Gospodarzom do zakończenia rundy zasadniczej pozostało do rozegrania dwa mecze. Pierwszym przeciwnikiem będzie Sokołów Znicz Jarosław, a drugim Sportino Inowrocław. Patrząc na obecną formę zespołu Kotwicy - wydaje się, że zadanie dość łatwe. Inaczej jednak, na łamach oficjalnej strony Polskiej Ligi Koszykówki (www.plk.pl), twierdzi czołowy strzelec ekipy z Kołobrzegu - Julien Mills: Do rozegrania w fazie zasadniczej pozostały nam dwa mecze z Sokołowem Zniczem Jarosław i Sportino Inowrocław. Jednak nie możemy być pewni tego, że wygramy. Przegraliśmy mecz z Basketem Kwidzyn, który był niżej notowany w lidze. W PLK są zespoły, które walczą jak równy z równym z wyżej notowanym rywalami. Każda drużyna w swoje naturze chce wygrywać i tak będzie zawsze. Przykładem może być przegrana Polpharmy w Jarosławiu. Pozycja w tabeli ma znaczenie, ale każdy mecz to walka od nowa.
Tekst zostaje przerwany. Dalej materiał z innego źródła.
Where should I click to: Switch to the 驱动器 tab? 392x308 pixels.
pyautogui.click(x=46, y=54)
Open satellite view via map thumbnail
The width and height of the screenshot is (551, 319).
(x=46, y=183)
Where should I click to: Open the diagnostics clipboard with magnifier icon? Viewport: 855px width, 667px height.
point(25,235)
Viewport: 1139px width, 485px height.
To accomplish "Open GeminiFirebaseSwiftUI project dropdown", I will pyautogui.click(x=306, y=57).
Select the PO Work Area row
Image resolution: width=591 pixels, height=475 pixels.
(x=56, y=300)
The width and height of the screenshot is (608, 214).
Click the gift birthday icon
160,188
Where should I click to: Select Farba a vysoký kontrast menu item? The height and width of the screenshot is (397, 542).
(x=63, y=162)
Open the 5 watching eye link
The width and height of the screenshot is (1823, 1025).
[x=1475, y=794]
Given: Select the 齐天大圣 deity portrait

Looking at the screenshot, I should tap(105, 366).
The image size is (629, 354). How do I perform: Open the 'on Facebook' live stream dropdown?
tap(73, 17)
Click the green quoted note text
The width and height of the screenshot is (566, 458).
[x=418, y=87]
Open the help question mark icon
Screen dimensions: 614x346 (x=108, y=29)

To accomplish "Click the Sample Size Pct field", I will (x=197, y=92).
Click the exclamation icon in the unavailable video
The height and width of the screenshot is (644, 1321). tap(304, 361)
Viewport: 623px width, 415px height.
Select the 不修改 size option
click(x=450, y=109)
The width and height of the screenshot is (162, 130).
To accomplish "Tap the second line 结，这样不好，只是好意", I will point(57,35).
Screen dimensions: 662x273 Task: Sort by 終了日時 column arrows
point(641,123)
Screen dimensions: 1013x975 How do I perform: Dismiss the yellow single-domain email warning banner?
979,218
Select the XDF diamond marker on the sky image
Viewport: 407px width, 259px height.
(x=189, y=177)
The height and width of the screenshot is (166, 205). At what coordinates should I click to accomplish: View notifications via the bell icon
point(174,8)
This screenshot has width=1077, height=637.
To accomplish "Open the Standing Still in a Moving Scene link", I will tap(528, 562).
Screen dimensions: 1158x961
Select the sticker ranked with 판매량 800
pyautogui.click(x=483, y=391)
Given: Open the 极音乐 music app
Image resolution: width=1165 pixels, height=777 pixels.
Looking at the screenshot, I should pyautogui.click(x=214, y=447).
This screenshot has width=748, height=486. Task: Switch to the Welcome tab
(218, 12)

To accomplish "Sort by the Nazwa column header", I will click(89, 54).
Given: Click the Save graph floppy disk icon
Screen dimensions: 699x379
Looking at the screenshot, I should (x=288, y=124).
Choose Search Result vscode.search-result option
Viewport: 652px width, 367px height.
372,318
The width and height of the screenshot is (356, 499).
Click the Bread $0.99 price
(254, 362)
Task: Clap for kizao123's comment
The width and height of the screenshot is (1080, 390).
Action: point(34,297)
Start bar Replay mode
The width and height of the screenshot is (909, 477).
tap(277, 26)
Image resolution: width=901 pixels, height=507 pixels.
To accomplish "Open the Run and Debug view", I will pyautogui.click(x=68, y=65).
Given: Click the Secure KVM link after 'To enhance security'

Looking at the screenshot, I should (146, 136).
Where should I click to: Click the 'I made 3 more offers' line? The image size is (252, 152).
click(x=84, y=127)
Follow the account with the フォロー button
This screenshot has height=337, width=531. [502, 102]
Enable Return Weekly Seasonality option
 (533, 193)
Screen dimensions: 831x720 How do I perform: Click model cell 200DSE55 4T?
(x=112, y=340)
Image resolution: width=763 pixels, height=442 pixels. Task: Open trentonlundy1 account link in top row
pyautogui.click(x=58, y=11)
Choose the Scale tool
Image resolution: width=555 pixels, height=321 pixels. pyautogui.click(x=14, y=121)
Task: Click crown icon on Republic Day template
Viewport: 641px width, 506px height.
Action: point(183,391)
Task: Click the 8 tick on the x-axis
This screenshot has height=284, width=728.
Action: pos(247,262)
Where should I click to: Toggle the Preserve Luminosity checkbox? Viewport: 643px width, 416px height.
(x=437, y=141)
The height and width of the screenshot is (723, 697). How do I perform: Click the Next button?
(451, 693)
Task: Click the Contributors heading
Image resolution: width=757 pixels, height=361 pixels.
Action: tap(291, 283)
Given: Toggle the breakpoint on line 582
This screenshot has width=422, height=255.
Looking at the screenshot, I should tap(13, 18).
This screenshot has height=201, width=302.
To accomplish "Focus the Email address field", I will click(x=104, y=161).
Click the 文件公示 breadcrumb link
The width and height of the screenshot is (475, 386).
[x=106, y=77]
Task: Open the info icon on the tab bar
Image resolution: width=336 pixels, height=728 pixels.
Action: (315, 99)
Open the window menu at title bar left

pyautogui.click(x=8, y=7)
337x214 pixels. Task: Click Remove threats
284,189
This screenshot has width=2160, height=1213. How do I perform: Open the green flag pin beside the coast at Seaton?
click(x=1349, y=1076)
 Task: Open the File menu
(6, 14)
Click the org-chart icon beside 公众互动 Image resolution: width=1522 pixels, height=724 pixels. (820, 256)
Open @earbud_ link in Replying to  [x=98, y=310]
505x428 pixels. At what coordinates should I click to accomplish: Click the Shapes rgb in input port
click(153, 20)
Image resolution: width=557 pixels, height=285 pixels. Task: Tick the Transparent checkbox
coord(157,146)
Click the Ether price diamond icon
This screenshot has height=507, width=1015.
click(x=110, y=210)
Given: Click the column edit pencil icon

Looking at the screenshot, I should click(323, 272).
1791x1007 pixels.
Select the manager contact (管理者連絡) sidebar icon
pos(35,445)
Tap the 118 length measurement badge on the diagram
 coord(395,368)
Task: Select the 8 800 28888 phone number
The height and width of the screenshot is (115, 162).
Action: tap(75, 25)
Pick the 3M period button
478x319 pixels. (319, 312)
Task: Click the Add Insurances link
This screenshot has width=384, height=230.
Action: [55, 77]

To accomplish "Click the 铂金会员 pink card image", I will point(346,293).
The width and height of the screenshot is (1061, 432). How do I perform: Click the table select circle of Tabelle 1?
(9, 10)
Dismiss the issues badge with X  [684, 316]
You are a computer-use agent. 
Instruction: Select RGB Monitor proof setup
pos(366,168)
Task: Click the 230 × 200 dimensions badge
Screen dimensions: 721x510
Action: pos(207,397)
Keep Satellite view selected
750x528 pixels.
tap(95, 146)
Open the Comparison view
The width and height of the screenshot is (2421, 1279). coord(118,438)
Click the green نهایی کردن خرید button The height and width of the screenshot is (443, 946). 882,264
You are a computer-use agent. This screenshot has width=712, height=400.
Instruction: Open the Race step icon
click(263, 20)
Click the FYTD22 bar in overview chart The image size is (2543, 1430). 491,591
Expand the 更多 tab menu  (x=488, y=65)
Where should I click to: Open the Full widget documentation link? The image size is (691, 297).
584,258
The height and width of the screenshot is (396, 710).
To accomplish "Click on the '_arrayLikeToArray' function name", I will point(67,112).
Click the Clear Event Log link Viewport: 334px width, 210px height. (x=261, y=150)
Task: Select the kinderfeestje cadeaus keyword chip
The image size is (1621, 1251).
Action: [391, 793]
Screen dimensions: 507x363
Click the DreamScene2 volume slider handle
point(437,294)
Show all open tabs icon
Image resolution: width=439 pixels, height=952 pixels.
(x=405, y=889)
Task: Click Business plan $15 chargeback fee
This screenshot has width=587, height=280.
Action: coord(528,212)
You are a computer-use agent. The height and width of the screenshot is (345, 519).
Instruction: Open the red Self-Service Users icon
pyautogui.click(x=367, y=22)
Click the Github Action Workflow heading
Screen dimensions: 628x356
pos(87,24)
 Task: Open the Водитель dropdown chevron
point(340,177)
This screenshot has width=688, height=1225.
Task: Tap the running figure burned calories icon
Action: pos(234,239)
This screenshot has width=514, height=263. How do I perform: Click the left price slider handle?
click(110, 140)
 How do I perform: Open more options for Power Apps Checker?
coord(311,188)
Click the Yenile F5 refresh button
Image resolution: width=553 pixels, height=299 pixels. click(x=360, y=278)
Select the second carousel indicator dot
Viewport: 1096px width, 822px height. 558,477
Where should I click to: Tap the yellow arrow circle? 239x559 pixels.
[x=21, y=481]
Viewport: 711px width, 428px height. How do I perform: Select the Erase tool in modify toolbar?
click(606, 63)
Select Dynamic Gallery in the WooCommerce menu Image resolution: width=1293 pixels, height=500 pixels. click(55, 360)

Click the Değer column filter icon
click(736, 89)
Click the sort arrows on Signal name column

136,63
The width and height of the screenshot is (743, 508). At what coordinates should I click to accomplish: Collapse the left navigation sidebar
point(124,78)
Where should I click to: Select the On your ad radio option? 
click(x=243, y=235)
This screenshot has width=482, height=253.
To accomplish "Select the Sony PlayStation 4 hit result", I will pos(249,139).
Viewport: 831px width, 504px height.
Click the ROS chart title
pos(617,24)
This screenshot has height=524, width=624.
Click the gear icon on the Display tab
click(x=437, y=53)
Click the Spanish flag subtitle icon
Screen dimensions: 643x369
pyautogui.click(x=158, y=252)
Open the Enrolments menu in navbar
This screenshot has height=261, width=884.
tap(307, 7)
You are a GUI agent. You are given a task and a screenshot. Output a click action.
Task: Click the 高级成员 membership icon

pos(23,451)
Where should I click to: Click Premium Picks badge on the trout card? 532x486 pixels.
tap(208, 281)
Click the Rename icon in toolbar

Liderem "Czarodziei z Wydm" jest Kevin Hamilton - nieszablonowy rozgrywający dla którego obecny sezon, po roku spędzonymw Świeckim Polpaku, jest już drugim w Polsce. Uważany jest za jednego z najlepszych rozgrywających i ze średnią 6,1 asysty na mecz przewodzi w tej klasyfikacji. 25-letni koszykarz często ma jednak problemy z faulami, a brak zmiennika na tej pozycji wprawia zespół Kotwicy w nie lada kłopot. Jako ciekawostkę należy tutaj wspomnieć iż amerykański zawodnik w meczu z Atlasem Ostrów wielkopolski bliski był zanotowania triple-double i do tego wyczynu zabrakło mu jedynie 1. asysty.
Opisując znaczących graczy znad morza nie możemy zapomnieć o wychowanku Kotwicy, jednym z bardziej utalentowanych zawodników naszej ligi, przed którym droga do wielkiej kariery stoi otworem - Pawle Kikowskim. Pod nieobecność spowodowanej kontuzja dotychczasowego lidera - Juliena Millsa, to właśnie on, mimo młodego wieku, brał w meczach na siebie ciężar gry i był jedna z najsilniejszych, jeśli nie najsilniejszą opcją w ataku drużyny trenera Sebastiana Machowskiego.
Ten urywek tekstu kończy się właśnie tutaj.